(Records of locating words and elements)
^^^^^^^^^^^^^^^^

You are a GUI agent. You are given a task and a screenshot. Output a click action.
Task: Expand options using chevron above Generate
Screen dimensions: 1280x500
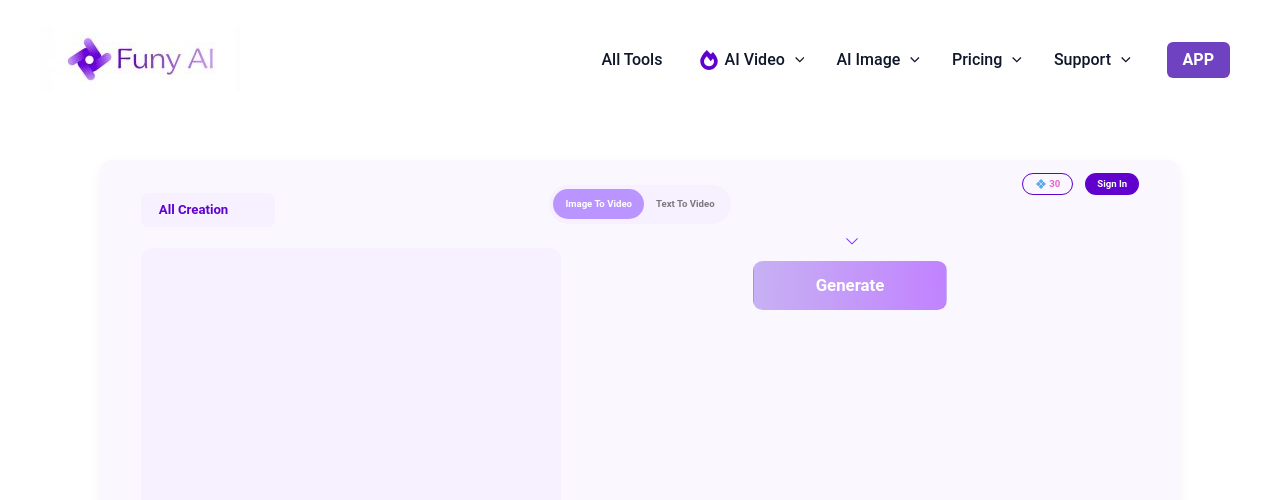click(x=852, y=241)

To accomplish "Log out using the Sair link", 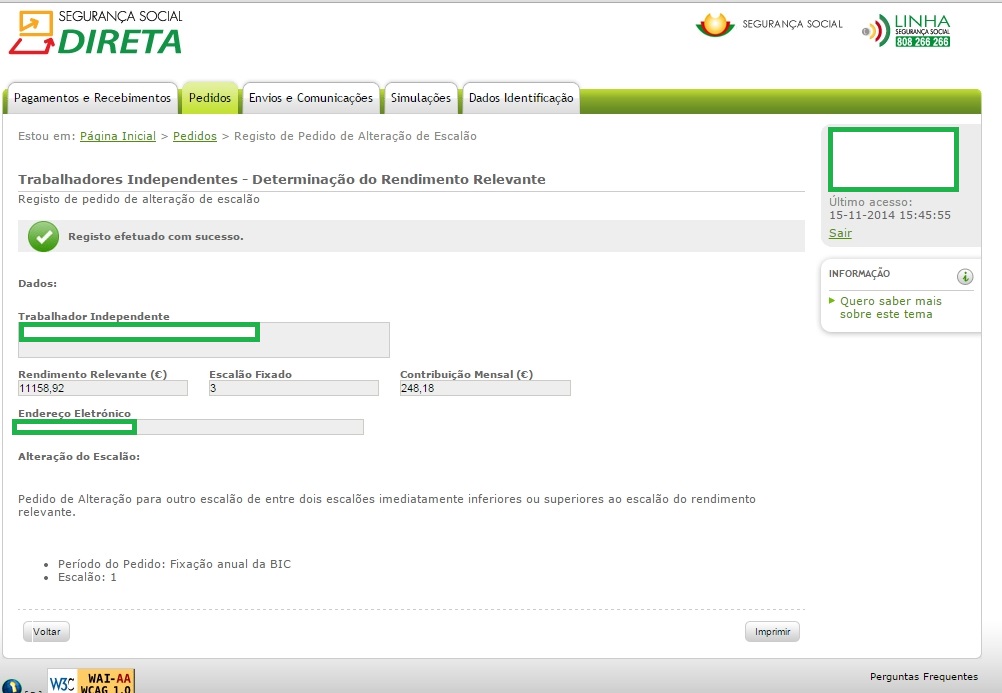I will click(x=840, y=233).
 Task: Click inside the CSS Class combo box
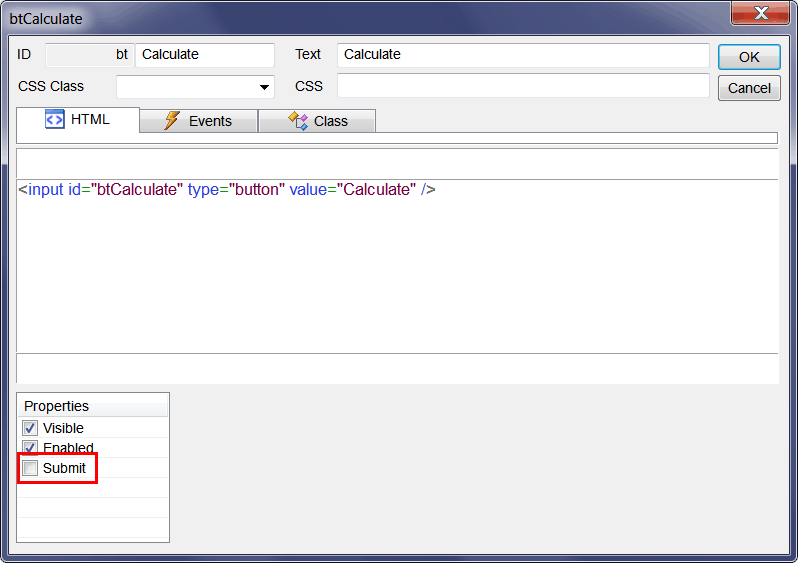pyautogui.click(x=195, y=87)
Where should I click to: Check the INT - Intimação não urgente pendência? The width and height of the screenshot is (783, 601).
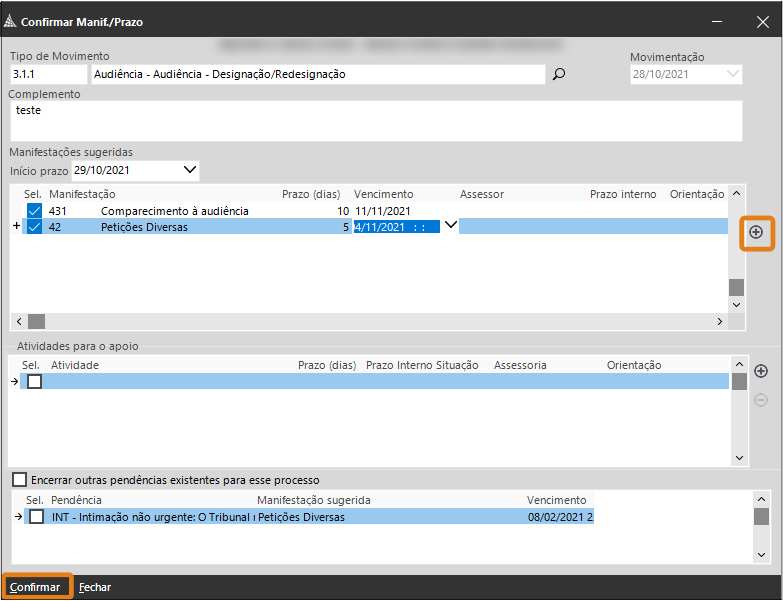point(37,517)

^^^^^^^^^^^^^^^^

Task goal = Rewrite the data above from the line containing "Where should I" through the end of the data, substituting "screen image" for "screenshot" and changing nothing else. Leave the pictures out of your answer.

Response to this task =
Where should I click to: Check the INT - Intimação não urgente pendência? The width and height of the screen image is (783, 601).
point(37,517)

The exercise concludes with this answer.